1.1. Indício de produção de documentos numa mesma impressora e/ou a partir do
mesmo
arquivo
digital.
Há fortes indícios de que os documentos e propostas apresentados nas licitações sejam
provenientes de uma fonte comum. Como exemplo, cito os documentos de fls. 177 a
193, que são integrantes do Processo Licitatório 003/2007 e consistem no Anexo I do
edital da licitação, a proposta feita por Construtora Magalhães Ltda. e a proposta feita
por
Construtora
Falcão
Ltda.
Esses documentos revelam fortíssimos indícios, mesmo aos olhos de um leigo, de que
foram impressos a partir do mesmo arquivo digital e pela mesma impressora, apenas
com modificações de cabeçalhos e rodapés e mudança no formato de caracteres (fonte).
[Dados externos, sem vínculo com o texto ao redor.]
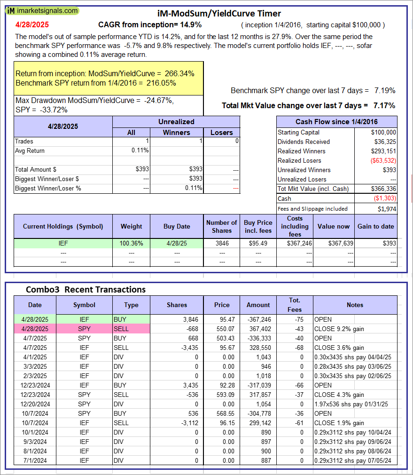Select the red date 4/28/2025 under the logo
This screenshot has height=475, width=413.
tap(31, 24)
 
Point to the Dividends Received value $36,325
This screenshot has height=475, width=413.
tap(384, 142)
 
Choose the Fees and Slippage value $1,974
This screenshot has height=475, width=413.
tap(387, 208)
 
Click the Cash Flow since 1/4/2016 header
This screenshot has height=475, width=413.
tap(336, 122)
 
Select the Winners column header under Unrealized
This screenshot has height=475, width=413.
tap(176, 133)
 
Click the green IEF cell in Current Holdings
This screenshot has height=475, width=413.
tap(63, 243)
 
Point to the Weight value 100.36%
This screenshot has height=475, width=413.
tap(131, 243)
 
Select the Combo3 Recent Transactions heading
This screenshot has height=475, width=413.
tap(86, 289)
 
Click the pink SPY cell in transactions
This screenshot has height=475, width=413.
tap(84, 329)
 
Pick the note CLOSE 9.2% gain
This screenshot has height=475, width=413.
tap(338, 329)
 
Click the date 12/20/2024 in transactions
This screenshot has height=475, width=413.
tap(35, 404)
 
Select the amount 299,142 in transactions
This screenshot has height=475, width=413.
tap(258, 423)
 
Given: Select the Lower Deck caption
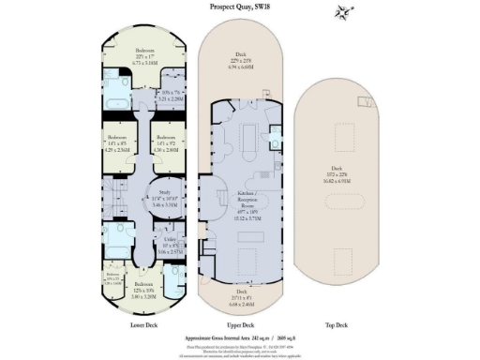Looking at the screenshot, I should pyautogui.click(x=143, y=324).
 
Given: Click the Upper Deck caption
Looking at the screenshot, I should pyautogui.click(x=240, y=324).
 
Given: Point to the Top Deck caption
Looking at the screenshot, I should pyautogui.click(x=336, y=324).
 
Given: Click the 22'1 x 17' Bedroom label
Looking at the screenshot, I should pyautogui.click(x=144, y=57).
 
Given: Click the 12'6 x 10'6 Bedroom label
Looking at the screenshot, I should pyautogui.click(x=142, y=288).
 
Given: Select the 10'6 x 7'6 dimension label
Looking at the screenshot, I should pyautogui.click(x=171, y=94).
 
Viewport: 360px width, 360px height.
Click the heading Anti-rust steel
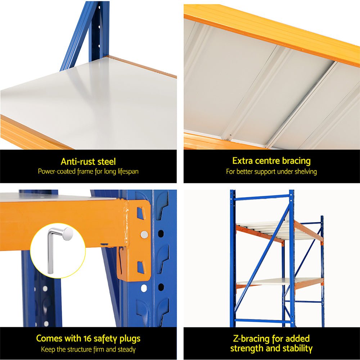tap(88, 162)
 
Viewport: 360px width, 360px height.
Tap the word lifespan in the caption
tap(126, 171)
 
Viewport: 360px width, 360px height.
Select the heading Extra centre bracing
tap(271, 161)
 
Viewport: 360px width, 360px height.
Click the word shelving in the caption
tap(305, 172)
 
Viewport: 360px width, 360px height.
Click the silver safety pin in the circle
tap(58, 248)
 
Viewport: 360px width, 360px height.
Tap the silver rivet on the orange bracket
tap(144, 235)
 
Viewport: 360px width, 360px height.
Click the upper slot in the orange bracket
tap(141, 213)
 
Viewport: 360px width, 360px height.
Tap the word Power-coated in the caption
tap(54, 171)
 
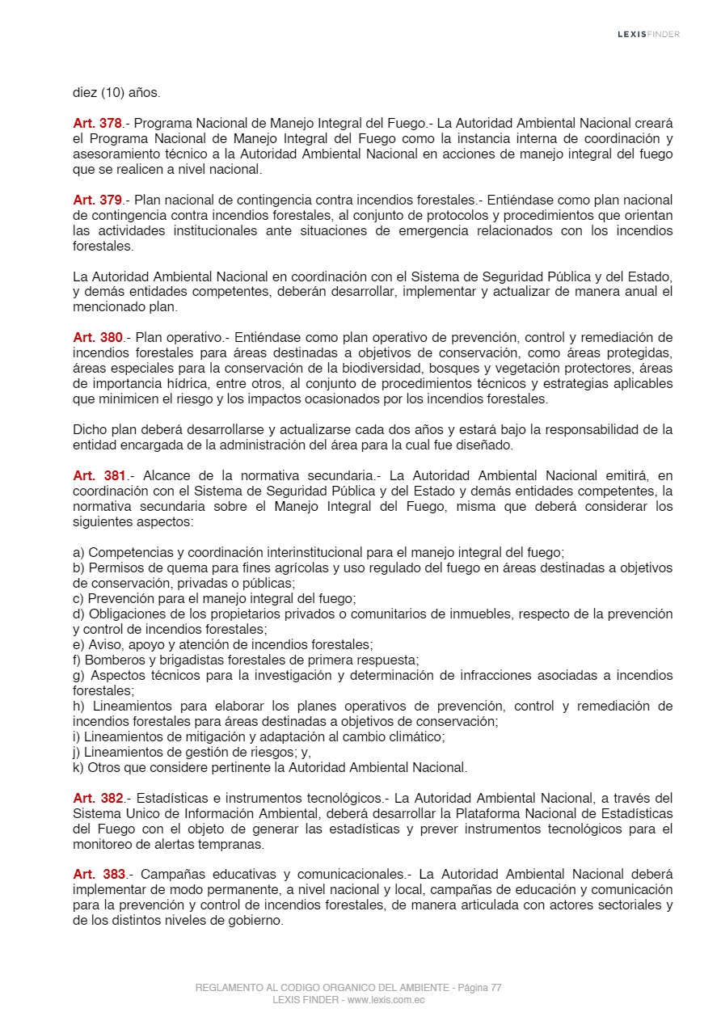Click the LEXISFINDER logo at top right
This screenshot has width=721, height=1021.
point(648,34)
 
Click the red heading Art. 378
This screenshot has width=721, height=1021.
point(97,124)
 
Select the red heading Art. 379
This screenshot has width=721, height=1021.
point(97,200)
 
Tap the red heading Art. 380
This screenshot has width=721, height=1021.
point(97,337)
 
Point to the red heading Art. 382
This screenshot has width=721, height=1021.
point(98,798)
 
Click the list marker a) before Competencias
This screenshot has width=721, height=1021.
point(78,553)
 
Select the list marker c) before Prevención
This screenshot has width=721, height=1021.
point(78,599)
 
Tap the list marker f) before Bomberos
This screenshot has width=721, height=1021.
point(78,660)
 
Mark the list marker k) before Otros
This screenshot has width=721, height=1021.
point(78,767)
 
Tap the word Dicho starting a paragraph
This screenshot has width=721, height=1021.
point(88,429)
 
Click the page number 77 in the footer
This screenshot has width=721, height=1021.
point(495,988)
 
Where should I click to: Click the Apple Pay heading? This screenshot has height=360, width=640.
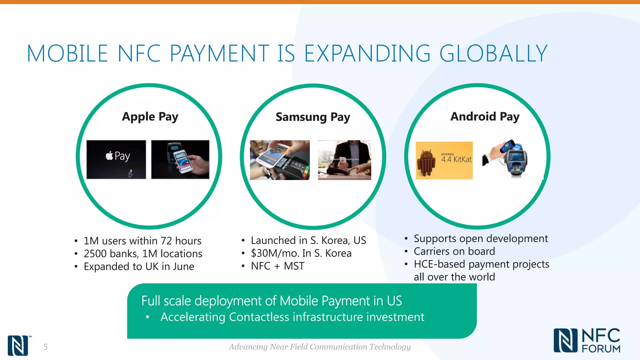pos(150,117)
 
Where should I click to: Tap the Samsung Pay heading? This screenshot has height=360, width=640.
pos(313,117)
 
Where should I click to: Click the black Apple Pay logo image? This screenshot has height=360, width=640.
pos(116,159)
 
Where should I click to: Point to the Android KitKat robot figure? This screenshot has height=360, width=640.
pos(426,162)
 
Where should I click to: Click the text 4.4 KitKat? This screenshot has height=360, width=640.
pos(456,159)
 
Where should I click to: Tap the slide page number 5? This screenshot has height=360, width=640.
pos(46,347)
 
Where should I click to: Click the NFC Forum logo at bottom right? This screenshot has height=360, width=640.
pos(587,341)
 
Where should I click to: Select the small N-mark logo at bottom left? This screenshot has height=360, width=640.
pos(18,346)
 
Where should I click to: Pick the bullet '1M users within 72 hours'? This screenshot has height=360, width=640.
pos(142,241)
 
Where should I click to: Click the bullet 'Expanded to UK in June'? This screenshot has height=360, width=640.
pos(139,267)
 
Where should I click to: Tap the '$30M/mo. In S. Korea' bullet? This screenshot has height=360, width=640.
pos(301,253)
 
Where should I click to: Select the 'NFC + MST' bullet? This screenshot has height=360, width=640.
pos(278,266)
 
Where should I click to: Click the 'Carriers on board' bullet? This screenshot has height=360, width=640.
pos(454,251)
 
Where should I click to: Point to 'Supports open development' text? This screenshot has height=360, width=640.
pos(481,238)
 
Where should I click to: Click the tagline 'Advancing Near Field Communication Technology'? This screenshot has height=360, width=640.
pos(320,347)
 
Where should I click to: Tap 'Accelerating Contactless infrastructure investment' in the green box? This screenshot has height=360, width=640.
pos(292,317)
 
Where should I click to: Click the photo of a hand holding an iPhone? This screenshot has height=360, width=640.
pos(180,159)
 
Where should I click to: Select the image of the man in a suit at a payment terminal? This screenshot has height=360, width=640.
pos(345,160)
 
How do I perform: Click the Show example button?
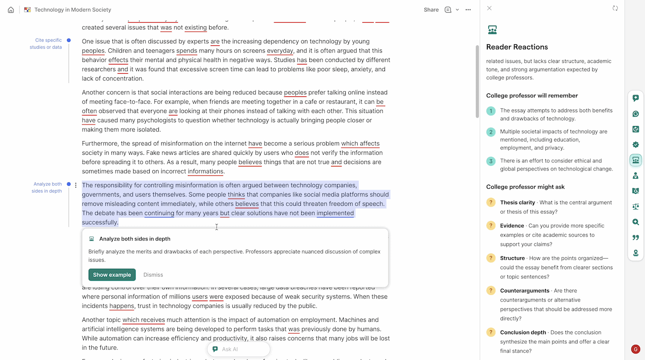[112, 275]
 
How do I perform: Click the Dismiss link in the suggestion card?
[153, 275]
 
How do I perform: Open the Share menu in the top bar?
[431, 10]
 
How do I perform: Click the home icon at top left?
[11, 10]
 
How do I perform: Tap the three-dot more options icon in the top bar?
[468, 10]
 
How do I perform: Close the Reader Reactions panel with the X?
[489, 8]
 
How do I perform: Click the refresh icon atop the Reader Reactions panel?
[615, 8]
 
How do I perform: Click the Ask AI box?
[238, 349]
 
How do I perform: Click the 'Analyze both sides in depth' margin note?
[47, 188]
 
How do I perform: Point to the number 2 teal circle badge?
[490, 132]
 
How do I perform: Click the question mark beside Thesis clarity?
[490, 203]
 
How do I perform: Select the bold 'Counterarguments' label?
[525, 291]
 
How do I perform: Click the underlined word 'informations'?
[206, 171]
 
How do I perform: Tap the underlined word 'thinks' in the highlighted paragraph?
[236, 195]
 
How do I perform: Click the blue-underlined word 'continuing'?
[159, 213]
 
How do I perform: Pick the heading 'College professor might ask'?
[525, 187]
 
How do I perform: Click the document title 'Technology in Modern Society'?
[73, 10]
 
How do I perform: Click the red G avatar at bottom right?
[635, 349]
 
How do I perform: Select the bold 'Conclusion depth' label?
[523, 333]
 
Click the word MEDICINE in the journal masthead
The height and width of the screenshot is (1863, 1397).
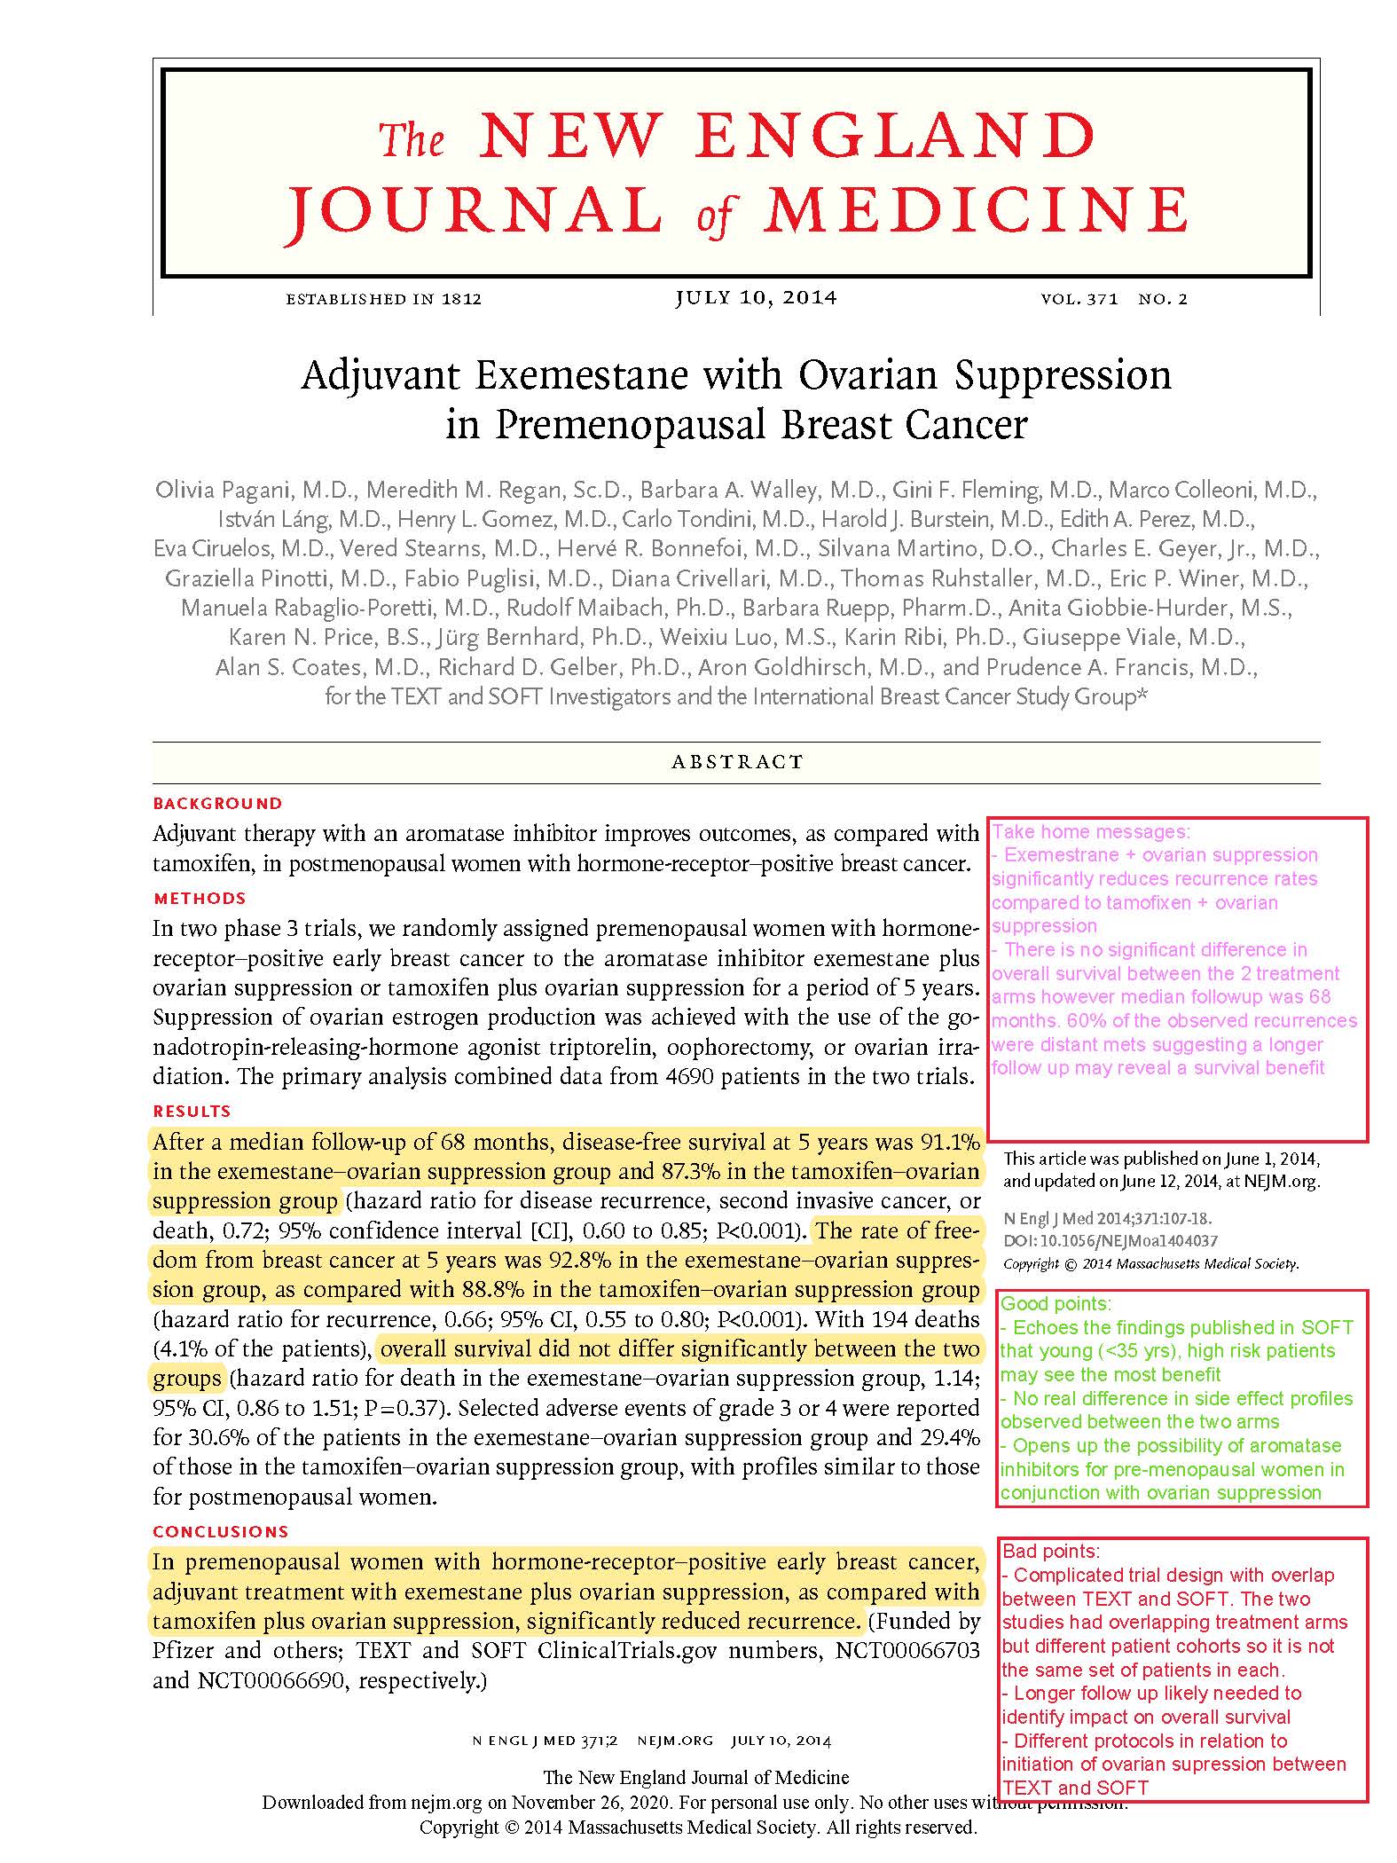point(977,210)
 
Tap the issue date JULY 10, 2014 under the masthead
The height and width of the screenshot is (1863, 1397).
point(756,298)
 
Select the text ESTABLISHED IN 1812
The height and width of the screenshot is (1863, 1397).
point(383,300)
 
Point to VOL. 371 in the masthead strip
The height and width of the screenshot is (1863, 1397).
point(1079,300)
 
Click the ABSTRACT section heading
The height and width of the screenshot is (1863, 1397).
point(737,762)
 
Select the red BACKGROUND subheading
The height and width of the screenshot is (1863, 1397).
point(217,804)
Isso fica evidente pelo fato de que os três documentos apresentam as mesmas
características
de
desalinho
e
entupimento
dos
jatos
de
tinta.
Ainda que se queira argumentar a possibilidade de três impressoras diferentes terem
produzidos os documentos e as três apresentarem problema, tal hipótese é remotíssima,
para não dizer inteiramente descartada. É que se não bastasse ser nítido que a impressão
se deu em impressora jato de tinta a base de água, com desalinhos em sua cabeça de
impressão e alguns entupimentos, tanto que as falhas na formação dos caracteres são
nítidas nos três documentos, chama especial atenção o desalinho presente na palavra
“sessenta” entre parênteses nas propostas das duas construtoras. No último parêntese
que guarnece a palavra “sessenta”, nas duas propostas, surge um borrão típico de
desalinho de impressoras jatos de tinta, a demonstrar com clareza que a impressão se
deu no mesmo aparelho, mesmo aos olhos de um leigo, pois, sabidamente, a
probabilidade de um borrão semelhante por desalinho se revelar na mesma palavra e no
mesmo caractere em duas impressoras diferentes é praticamente impossível. Até mesmo
numa mesma impressora já se torna difícil, por conta da mudança de estilo de fonte e
mudança na posição das palavras. Mas, por descuido ou infelicidade dos demandados,
em uma das palavras, o desalinho se repete da mesma natureza. Naturalmente, uma
perícia poderá confirmar esta impressão obtida a olho nu, mas nem por isso irrelevante.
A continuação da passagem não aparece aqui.